Référence : 2021 CF 634

[TRADUCTION FRANÇAISE]

St. John’s (Terre‑Neuve‑et‑Labrador), le 21 juin 2021

En présence de madame la juge Heneghan

ENTRE :

PAUL BURKE

demandeur

et

SA MAJESTÉ LA REINE

défenderesse

ORDONNANCE ET MOTIFS

[1] Au moyen d’une déclaration datée du 12 février 2020, M. Paul Burke (le demandeur) a introduit une action à l’encontre de Sa Majesté la Reine (la défenderesse), par laquelle il réclame le montant de 50 000 $ à titre de dommages‑intérêts généraux.

[2] Par voie d’un avis de requête déposé le 13 mars 2020, la défenderesse a présenté une requête en radiation de la déclaration, au titre des Règles des Cours fédérales, DORS 98/106 (les Règles). La requête a été déposée pour examen sans comparution des parties, en vertu de l’article 369 des Règles.

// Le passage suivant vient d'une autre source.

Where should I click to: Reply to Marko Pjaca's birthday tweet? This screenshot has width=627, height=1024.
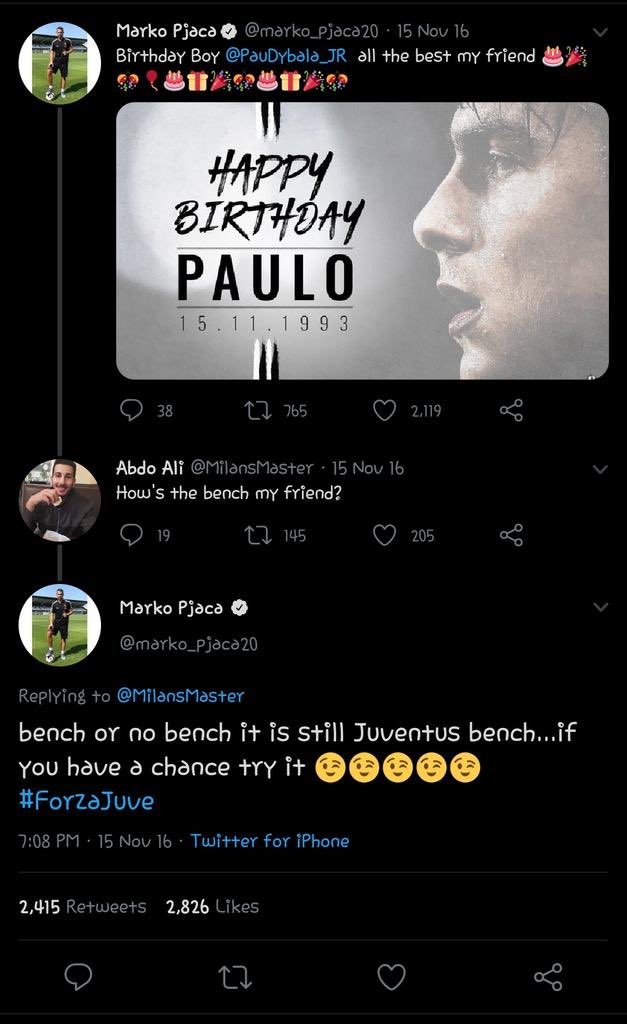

[3] Selon le répertoire des inscriptions enregistrées, le demandeur a reçu signification de l’avis de requête le 12 mars 2020. Le demandeur a sollicité une prorogation de six mois du délai pour répondre à la requête de la défenderesse, au moyen d’une lettre non datée que le greffe de la Cour à Vancouver (Colombie‑Britannique) a reçue le 23 mars 2020.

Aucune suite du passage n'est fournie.